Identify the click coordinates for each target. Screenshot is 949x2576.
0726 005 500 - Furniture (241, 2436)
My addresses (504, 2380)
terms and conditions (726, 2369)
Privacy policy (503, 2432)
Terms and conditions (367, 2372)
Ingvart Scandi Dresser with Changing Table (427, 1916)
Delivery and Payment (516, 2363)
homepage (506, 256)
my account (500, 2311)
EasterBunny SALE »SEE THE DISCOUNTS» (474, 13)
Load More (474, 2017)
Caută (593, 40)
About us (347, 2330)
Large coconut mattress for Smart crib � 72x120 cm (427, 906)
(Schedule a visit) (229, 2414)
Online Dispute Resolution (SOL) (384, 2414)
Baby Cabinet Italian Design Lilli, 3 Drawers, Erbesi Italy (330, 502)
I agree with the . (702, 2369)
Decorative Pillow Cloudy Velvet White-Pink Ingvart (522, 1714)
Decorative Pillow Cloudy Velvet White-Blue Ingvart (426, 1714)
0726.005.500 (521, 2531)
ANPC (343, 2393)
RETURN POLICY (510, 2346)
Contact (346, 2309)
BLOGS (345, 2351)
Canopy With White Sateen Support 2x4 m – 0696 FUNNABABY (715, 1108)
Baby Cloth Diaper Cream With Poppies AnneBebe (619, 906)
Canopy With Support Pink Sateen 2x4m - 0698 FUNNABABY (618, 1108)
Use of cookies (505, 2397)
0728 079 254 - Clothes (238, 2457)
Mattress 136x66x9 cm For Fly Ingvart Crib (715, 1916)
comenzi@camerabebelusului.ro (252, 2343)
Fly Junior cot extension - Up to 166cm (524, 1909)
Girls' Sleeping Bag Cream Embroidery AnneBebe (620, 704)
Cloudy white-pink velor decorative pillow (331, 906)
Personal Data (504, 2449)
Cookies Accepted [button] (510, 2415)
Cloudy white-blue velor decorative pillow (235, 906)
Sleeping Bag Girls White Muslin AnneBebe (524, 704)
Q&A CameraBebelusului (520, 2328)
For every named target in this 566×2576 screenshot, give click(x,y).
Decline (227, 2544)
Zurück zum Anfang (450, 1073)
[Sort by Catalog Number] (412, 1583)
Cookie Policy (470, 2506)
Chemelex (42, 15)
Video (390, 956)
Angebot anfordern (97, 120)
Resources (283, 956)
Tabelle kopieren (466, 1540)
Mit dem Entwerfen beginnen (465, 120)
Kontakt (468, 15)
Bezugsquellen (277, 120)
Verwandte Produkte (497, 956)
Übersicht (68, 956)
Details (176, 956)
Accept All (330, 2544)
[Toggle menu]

····················

Every line from the line containing "Baby Cabinet Italian" through the line containing "comenzi@camerabebelusului.ro (252, 2343)" in the records above must be retyped exactly. Leave out the rest.

Baby Cabinet Italian Design Lilli, 3 Drawers, Erbesi Italy (330, 502)
I agree with the . (702, 2369)
Decorative Pillow Cloudy Velvet White-Pink Ingvart (522, 1714)
Decorative Pillow Cloudy Velvet White-Blue Ingvart (426, 1714)
0726.005.500 (521, 2531)
ANPC (343, 2393)
RETURN POLICY (510, 2346)
Contact (346, 2309)
BLOGS (345, 2351)
Canopy With White Sateen Support 2x4 m – 0696 FUNNABABY (715, 1108)
Baby Cloth Diaper Cream With Poppies AnneBebe (619, 906)
Canopy With Support Pink Sateen 2x4m - 0698 FUNNABABY (618, 1108)
Use of cookies (505, 2397)
0728 079 254 - Clothes (238, 2457)
Mattress 136x66x9 cm For Fly Ingvart Crib (715, 1916)
comenzi@camerabebelusului.ro (252, 2343)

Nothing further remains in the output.